The N900 will be Nokia’s first and last Maemo 5 smartphone, with the next version due to run the new MeeGo Linux mobile OS created as a joint venture between Nokia and Intel.
It’s a case of “hello, goodbye” for Nokia’s N900 smartphone, which will make its Australian debut tomorrow at Nokia’s first developer conference in Sydney.The smartphone’s launch at the Forum Nokia Developer Conference – a free event where content providers and developers can swot up on mobile applications and services aimed at the Nokia platform – will precede its actual on-sale availability in early April, although the local price has still not been announced.
The N900 partners a 3.5 inch resistive touchscreen panel with a slide-out QWERTY keypad.
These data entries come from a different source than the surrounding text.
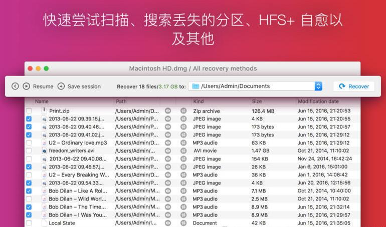Viewport: 386px width, 227px height.
Task: Tick checkbox for freedom_writers.avi
Action: click(x=29, y=151)
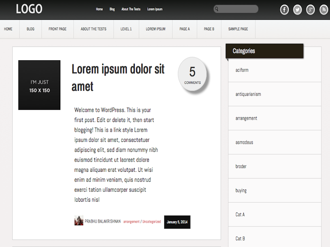The height and width of the screenshot is (247, 330).
Task: Open the Cat A category
Action: click(x=240, y=214)
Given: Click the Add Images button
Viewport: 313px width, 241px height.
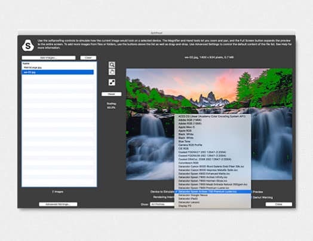Looking at the screenshot, I should pyautogui.click(x=49, y=58).
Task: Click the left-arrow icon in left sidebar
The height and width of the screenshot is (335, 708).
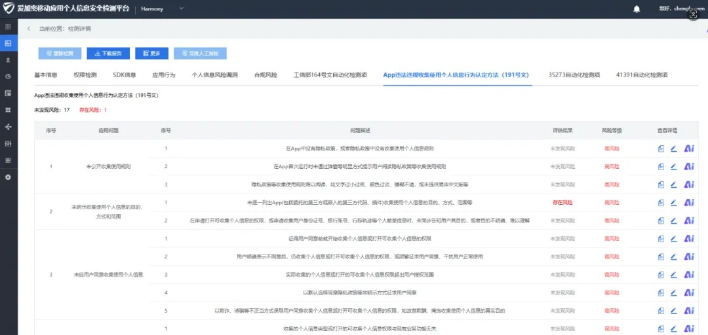Action: tap(8, 127)
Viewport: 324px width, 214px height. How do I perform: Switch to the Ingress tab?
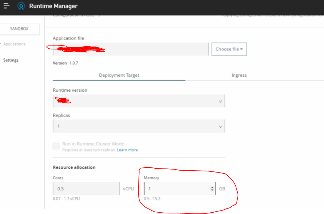(239, 75)
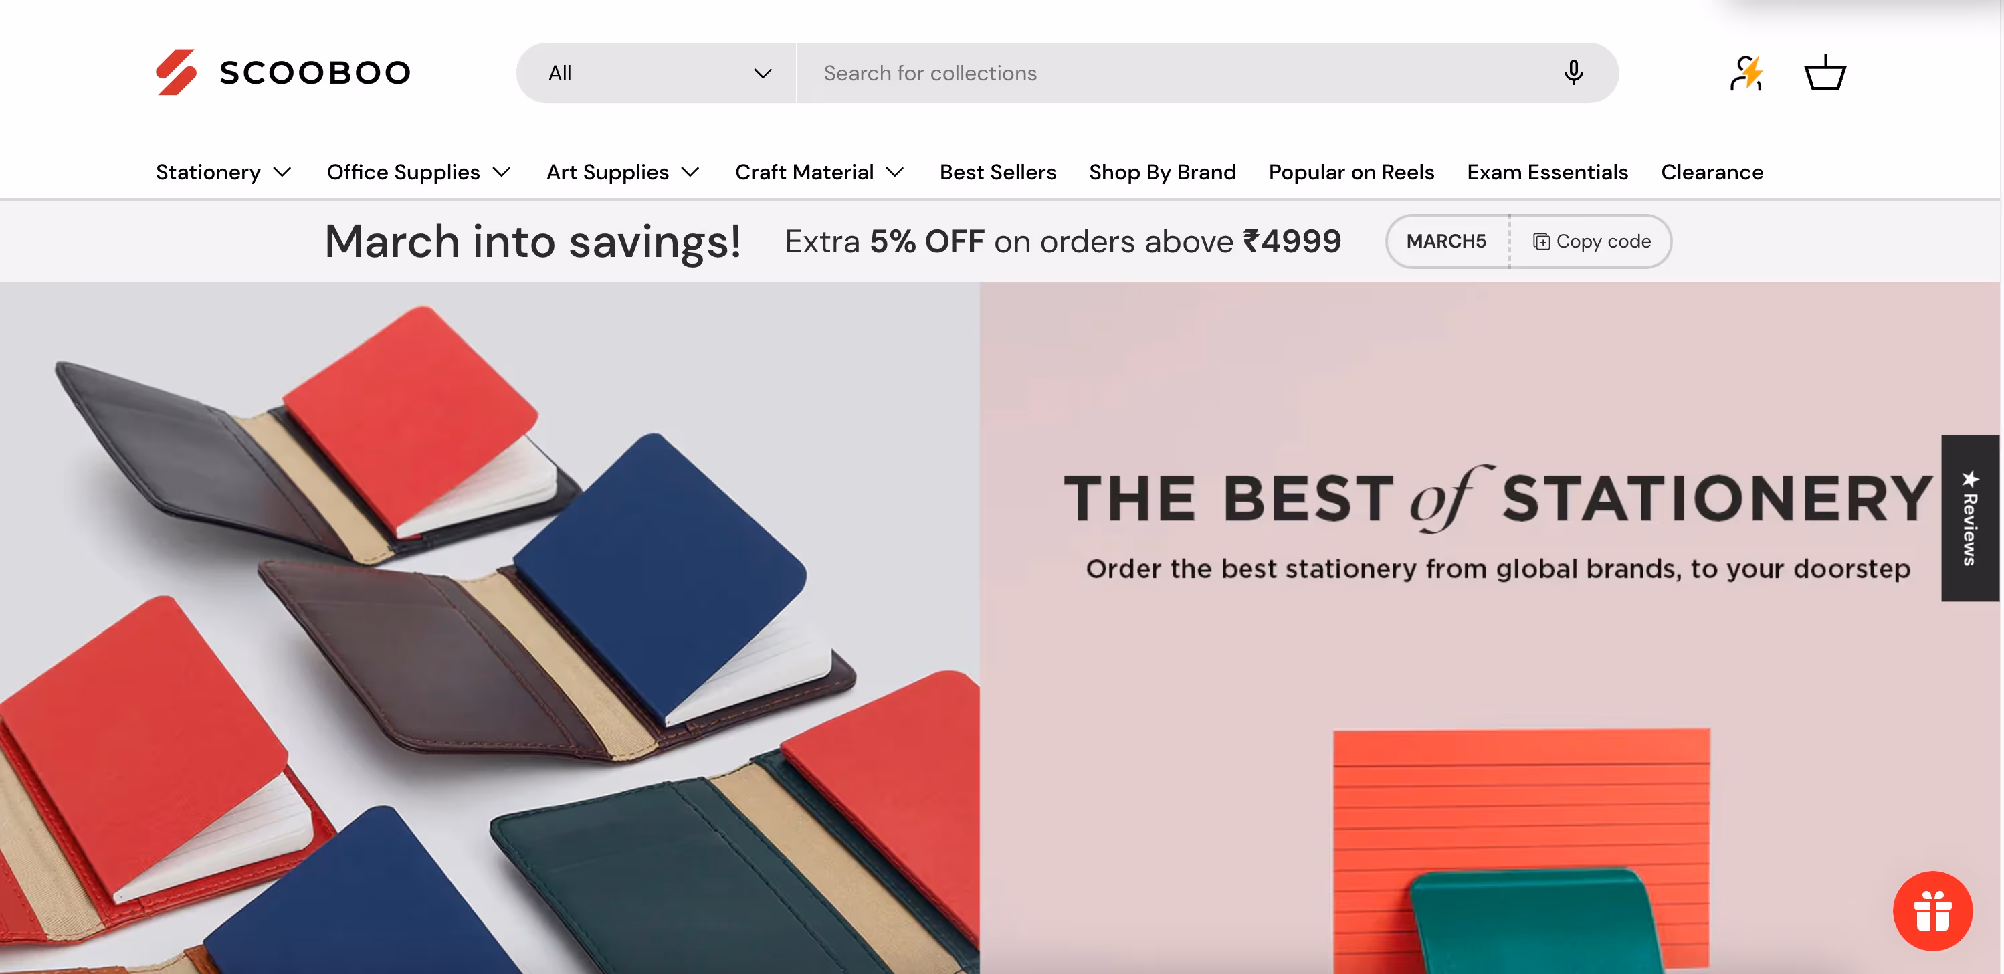
Task: Click the red gift rewards button
Action: pos(1932,910)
The meaty powerplant is an ARM Cortex-A8 processor with OpenGL ES 2.0 graphics acceleration, 32GB of storage and full support for Adobe Flash and AJAX.
For such a serve of on-the-go goodness, the N900 also represents the first and last outing for Nokia’s Linux-based Maemo 5 OS.
During last month’s Mobile World Congress in Barcelona, Nokia announced it had scrapped Maemo and would merge the OS with Intel’s Moblin operating system to create a single open-source OS named MeeGo.
An initial MeeGo 1.0 release is due by mid-year, after which Nokia will ship its first MeeGo products. Nokia mobile phones supremo Kai Oistamo described the N900 as “the direction we see for the MeeGo platform on Nokia devices”, saying that “the wave after the N900 is the Meego wave”.